It is necessary now to consider how far we are justified in supposing that affects and conative tendencies can be regarded as entering into the content of the unconscious. The nature of the suppressed experience, both on the sensori-motor and fully conscious levels, points to the great importance of feeling and affect as furnishing the immediate motives for suppression, while the experience which is suppressed, especially on the sensori-motor level, is predominantly of an affective kind. This would suggest that the content of the unconscious is made up of affective elements and conative tendencies together with sensory and intellectual experience associated therewith. There is little difficulty in conceiving that affective states and conative tendencies should be suppressed, and that they should nevertheless be ready to reappear and manifest themselves when the suitable occasion arises. It is more difficult to conceive them as parts of the content of the unconscious. It seems to be easier for us, or at any rate for most of us, to conceive the content of the unconscious in terms of intellectual elements such as the memories of my claustrophobic patient or of my own life [in] the upper storey. It is a question, however, whether it is not best to go the whole way and acknowledge that affective states and the [p. 37] impulses associated therewith may be elements in the content of the unconscious, and there is much in the more pathological aspects of suppression which can be most adequately expressed if it be assumed that affective processes are actively present in the unconscious.
This subject is of great interest in that it brings us face to face with the unconscious "wish" of Freud. Many of those[1] who accept the main teachings of this writer are troubled by his use of the term "wish" as the basic element of his system of the unconscious. This term is definitely derived from the psychology of the conscious and it tends to convey much which is very doubtfully to be ascribed to those elements of the unconscious to which so potent a rôle is assigned in the Freudian psychology. It is of the utmost importance that we shall attain clear ideas concerning this fundamental aspect of the psychology of the unconscious. In attempting to deal with this matter it is an obvious task to consider the general character, of affective experience and of the conative trends associated with it.

• **Problems to work on**:
A: In the passage on affect and the unconscious, what is said to furnish the immediate motives for suppression?
B: Repeat the passage on affect and the unconscious word for word, beginning at the words "This subject is" and stopping after "associated with it.".

• **Data excerpts**:

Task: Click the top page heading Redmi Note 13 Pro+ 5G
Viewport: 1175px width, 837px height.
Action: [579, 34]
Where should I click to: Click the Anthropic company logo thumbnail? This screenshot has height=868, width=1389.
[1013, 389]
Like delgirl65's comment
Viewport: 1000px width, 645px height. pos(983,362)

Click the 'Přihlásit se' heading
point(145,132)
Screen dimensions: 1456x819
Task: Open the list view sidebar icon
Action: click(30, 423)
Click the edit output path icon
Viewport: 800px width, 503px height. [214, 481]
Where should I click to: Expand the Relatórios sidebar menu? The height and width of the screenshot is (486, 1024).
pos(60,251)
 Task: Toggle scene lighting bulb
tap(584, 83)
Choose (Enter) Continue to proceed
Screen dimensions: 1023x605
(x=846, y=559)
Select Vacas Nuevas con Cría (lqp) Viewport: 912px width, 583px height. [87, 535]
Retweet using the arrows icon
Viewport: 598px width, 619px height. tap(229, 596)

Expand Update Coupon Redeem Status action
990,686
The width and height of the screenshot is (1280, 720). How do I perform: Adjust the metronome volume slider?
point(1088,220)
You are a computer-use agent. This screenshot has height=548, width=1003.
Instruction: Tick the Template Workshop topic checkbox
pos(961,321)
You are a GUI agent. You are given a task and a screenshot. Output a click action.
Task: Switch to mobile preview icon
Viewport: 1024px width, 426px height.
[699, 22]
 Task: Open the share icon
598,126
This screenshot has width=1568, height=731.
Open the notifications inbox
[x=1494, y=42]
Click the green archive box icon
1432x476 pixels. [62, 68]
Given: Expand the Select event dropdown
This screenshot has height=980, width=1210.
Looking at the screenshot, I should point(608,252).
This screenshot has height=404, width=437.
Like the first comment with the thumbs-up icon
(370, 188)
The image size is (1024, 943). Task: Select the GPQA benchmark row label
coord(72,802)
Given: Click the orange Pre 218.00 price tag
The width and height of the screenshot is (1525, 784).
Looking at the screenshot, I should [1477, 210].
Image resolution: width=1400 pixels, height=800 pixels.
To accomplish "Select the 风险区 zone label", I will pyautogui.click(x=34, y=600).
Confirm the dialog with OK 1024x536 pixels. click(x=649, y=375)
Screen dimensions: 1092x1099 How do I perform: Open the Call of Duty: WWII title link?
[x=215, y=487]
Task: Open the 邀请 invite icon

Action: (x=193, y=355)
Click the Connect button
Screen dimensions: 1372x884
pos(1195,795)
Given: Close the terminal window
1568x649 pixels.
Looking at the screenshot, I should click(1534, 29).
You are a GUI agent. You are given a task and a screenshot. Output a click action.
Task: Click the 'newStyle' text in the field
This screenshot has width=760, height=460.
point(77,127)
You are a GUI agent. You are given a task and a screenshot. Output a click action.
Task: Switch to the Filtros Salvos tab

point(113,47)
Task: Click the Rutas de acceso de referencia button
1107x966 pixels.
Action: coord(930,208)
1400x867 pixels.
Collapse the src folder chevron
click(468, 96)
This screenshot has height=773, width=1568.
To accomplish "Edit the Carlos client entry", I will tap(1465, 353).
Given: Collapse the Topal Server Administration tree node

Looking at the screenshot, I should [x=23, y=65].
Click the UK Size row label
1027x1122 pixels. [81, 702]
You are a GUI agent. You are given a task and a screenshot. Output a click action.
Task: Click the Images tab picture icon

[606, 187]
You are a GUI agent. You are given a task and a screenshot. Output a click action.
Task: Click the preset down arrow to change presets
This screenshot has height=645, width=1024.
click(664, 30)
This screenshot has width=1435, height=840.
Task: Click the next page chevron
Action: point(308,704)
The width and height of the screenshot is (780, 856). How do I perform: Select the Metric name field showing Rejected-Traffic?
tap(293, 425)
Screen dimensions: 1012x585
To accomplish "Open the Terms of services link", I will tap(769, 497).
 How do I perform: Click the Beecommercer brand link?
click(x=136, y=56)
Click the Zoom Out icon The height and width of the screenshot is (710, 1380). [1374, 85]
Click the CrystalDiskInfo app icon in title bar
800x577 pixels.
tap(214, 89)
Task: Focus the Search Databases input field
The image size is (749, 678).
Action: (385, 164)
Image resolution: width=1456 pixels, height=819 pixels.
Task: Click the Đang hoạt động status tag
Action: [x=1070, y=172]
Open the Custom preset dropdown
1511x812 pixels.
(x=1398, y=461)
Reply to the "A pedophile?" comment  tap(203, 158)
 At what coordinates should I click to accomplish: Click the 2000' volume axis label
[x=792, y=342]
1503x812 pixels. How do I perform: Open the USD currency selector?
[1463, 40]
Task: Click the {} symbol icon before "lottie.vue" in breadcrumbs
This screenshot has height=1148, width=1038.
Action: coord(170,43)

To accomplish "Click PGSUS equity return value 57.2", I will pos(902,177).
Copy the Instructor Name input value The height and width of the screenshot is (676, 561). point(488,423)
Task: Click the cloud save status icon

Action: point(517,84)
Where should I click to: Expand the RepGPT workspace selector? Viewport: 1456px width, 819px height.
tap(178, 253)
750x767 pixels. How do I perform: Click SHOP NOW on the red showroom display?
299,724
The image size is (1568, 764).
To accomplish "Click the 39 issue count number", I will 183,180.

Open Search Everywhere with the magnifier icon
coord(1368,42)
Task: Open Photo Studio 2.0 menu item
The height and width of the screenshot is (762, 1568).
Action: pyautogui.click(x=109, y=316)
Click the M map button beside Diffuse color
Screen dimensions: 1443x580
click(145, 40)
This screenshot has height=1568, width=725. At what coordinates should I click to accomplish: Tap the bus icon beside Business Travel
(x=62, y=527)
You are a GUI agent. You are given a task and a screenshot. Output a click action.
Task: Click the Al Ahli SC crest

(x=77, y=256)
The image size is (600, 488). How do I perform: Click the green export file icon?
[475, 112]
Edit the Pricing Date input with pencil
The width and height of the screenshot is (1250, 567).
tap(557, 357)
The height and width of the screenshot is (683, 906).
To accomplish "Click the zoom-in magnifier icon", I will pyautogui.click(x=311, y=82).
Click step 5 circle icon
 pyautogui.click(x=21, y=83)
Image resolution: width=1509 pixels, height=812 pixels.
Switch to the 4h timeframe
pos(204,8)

• **Answer list**:
A: Feeling and affect.

B:
This subject is of great interest in that it brings us face to face with the unconscious "wish" of Freud. Many of those[1] who accept the main teachings of this writer are troubled by his use of the term "wish" as the basic element of his system of the unconscious. This term is definitely derived from the psychology of the conscious and it tends to convey much which is very doubtfully to be ascribed to those elements of the unconscious to which so potent a rôle is assigned in the Freudian psychology. It is of the utmost importance that we shall attain clear ideas concerning this fundamental aspect of the psychology of the unconscious. In attempting to deal with this matter it is an obvious task to consider the general character, of affective experience and of the conative trends associated with it.